I've included more detail below, but the question I'm trying to answer is in the title. I'm currently trying to figure this out, but thought I'd ask here first in case anyone knows the answer off-hand.
About my setup
I have a Kubernetes service running on a Google Compute Engine cluster (started via Google Container Engine). It consists of a service (for the front-end stable IP), a replication controller, and pods running a Python server. The server is a Python gRPC server sleep-listening on a port.
There are 2 pods (2 replicas specified in the replication controller), one rc, one service, and 4 GCE instances (set to autoscale up to 5 based on CPU).
I'd like the service to be able to handle an arbitrary number of clients that want to stream information. However, I'm currently seeing that the service only talks to 16 of the clients.
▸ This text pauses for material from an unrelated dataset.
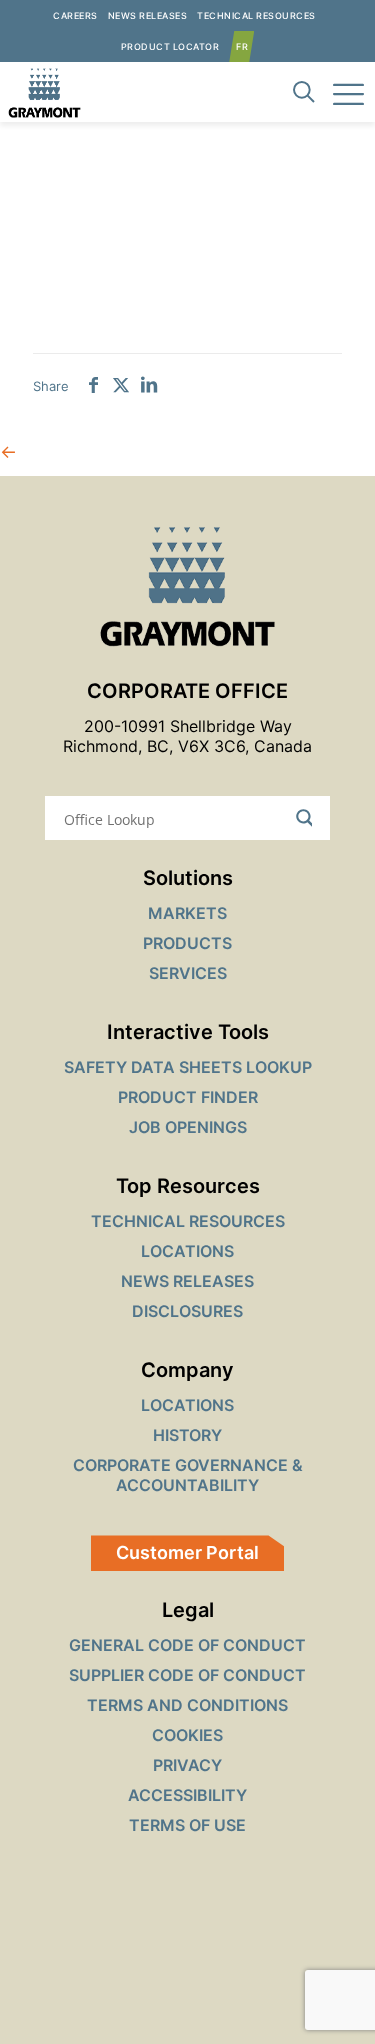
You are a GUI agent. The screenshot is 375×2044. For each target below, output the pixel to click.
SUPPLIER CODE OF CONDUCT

I'm hypothesizing that the number of connections is either limited by the number of GCE instances I have, or by the number of pods. I'll be doing experiments to see how changing these numbers affects things.
Figured it out:
kubernetes scale rc <rc-name> --replicas=3
to support 24 clients.I'll be looking into autoscaling (with a horizontal pod scaler?) the number of pods based on incoming HTTP requests.
Update 1:
Kubernetes doesn't currently support horizontal pod scaling based on HTTP.
Update 2:
Apparently there are other things at play here, like the size of the thread pool available to the server. With N threads and P pods, I'm able to maintain P*N open channels. This works particularly well for me because my clients only need to poll the server once every few seconds, and they sleep when inactive.